▶ _Texto fornecido_:
++++

Técnicos da agência analisam pedido do governo
No meio do Rio acre já é possível ver os bancos de areia que se formam com a estiagem. Com um nível tão baixo, já é possível ver os galhos, troncos de árvores e os entulhos jogados pela população que dividem o espaço com os peixes.
No início do ano passado, o cenário era bem diferente. O rio atingiu o maior nível ao chegar a 18,40 m e deixar mais de 80 mil famílias desabrigadas. Com a seca, o Governo do Estado já decretou situação de alerta ambiental.
Agora se reúne com órgãos de controle para pedir ajuda do governo federal, por meio de um decreto de situação de emergência. O Departamento de Pavimentação e Saneamento do Acre já traçou um plano de contingência para minimizar o impacto da estiagem no abastecimento das casas.
Atualmente está havendo um racionamento de água. Já foram investidos R$ 1,9 milhão na aquisição de bombas e flutuantes, mas com um nível mais baixo serão necessárias outras medidas.
Hoje, a Agência Nacional de Águas (ANA) enviou uma equipe ao Acre para visitar a estação de captação e conhecer os pontos mais críticos do Rio Acre. Com base nas análises, será preparado um parecer técnico para subsidiar um pedido de ajuda.

++++

▶ _Os dados_:
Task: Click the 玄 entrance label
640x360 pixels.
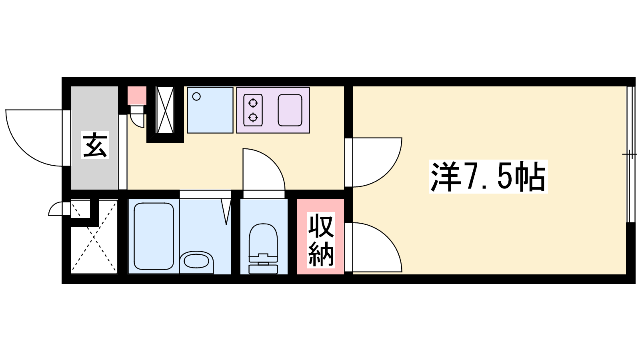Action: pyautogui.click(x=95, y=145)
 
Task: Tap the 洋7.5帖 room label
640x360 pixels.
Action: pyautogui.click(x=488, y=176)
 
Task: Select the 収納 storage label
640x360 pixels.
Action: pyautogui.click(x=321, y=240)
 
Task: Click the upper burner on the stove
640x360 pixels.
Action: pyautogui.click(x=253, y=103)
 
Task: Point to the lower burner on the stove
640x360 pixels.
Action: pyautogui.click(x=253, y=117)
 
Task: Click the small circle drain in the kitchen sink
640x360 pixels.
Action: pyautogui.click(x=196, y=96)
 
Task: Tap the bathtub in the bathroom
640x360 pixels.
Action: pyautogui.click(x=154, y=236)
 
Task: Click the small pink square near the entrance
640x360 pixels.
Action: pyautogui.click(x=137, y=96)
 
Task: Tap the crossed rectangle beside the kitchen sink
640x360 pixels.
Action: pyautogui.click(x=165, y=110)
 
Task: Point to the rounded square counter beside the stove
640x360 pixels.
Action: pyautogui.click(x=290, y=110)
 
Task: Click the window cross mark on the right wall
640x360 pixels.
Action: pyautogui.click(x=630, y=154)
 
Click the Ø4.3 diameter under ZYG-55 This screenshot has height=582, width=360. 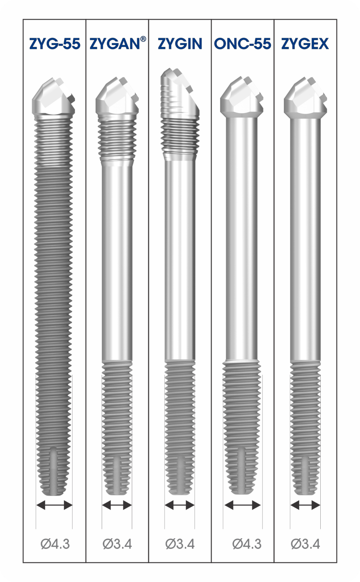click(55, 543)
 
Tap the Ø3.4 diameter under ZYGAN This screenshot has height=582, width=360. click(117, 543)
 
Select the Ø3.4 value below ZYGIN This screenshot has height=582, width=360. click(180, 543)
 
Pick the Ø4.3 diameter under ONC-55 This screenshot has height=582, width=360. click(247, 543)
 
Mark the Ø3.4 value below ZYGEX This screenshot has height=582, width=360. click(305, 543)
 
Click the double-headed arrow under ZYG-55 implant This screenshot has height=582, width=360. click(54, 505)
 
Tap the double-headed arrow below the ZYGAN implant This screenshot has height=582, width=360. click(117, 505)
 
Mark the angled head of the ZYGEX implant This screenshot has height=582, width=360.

++++

▶ _Instruções a seguir_: De acordo com o texto sobre a estiagem no Rio Acre, qual foi o maior nível atingido pelo rio no início do ano passado?

▶ _Resposta do exercício_: O rio atingiu 18,40 m.